И не по себе мне бывало каждое утро, и понимал я смертную тоску попавшей в мышеловку мыши, когда смотрел, как генерал Вергара бесцельно бродит по залам, вестибюлям, коридорам, которые пахнут мылом и мочалкой из травы сакате после того, как Никомедес и Энграсия их вымоют, долго ползая на коленях. Эта супружеская пара решительно отвергала всякую технику. В их «нет» звучало чувство собственного достоинства, они отвечали тихо, но с неодолимой твердостью. Дед был с ними согласен, ему нравился запах сакате и мыла, и потому Никомедес с Энграсией каждое утро мыли, метр за метром, мрамор из Сакатекаса, хотя лиценциат Агустин Вергара, мой отец, говорил, что мрамор вывезен из Каррары, но об этом — молчок и никто не должен прознать, иначе нас разорили бы ввозными пошлинами, даже балы нельзя здесь устраивать, газеты распишут тебя во всем блеске, и погоришь; надо быть скромным, даже стыдиться того, что всю жизнь трудился, себя не жалел, чтобы дать семье все это…

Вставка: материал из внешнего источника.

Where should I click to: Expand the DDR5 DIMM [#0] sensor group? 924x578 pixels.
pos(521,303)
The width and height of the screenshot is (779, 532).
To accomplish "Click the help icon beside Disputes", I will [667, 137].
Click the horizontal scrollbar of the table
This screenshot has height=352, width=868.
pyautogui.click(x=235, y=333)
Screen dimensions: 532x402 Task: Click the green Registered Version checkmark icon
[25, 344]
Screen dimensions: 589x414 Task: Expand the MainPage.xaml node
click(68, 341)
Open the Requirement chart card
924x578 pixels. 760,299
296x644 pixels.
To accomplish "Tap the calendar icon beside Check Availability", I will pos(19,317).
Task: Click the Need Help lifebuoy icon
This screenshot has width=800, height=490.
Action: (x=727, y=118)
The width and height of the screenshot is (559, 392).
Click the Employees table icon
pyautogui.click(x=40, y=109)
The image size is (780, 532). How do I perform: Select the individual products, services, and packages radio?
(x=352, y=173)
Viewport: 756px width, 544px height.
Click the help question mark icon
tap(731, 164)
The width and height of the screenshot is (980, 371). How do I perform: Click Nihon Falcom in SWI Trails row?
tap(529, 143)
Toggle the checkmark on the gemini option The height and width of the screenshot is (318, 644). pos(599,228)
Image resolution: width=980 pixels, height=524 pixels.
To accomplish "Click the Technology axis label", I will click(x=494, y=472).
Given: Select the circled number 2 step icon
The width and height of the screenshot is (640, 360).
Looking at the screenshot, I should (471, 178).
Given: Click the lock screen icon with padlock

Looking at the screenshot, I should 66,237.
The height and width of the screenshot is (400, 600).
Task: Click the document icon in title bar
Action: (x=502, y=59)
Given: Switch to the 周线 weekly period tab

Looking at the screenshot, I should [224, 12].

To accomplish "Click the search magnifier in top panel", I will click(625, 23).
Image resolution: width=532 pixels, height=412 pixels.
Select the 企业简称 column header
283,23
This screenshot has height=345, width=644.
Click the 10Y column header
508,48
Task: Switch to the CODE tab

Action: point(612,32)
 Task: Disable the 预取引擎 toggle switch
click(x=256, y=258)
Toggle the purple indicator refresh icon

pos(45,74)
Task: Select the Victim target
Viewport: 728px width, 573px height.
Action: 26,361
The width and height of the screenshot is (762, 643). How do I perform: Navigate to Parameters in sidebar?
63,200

Я выскочил из дому, накинув кожаную куртку. Отпер гараж, сел в красный «тандерберд», включил зажигание, автоматически раздвинулись двери при шуме мотора, и машина рванула с места. Мелькнуло что-то вроде тревожной мысли: на дорожке от гаража до массивных ворот мог находиться Никомедес, поливая и подстригая травку, посеянную между каменными плитами. Я представил себе, как садовник от удара машины взлетает вверх и рассыпается на куски, и еще сильнее нажал на педаль. Сосновые ворота, облезлые и разбухшие от летних дождей, скрипнув, распахнулись тоже сами собой, когда «тандерберд» прокатил мимо двух электрических глаз, вделанных в камень, и вот я уже снаружи: швизгнули шины, когда я круто свернул направо, вдруг впереди замаячила снежная голова Попокатепетля,[3] нет — просто привиделось, я нажал на педаль, утро было прохладным, рассветный туман полз вверх из долины Мехико, чтобы слиться с пеленой смога, зависшей в кольце гор под давлением свежего вершинного воздуха.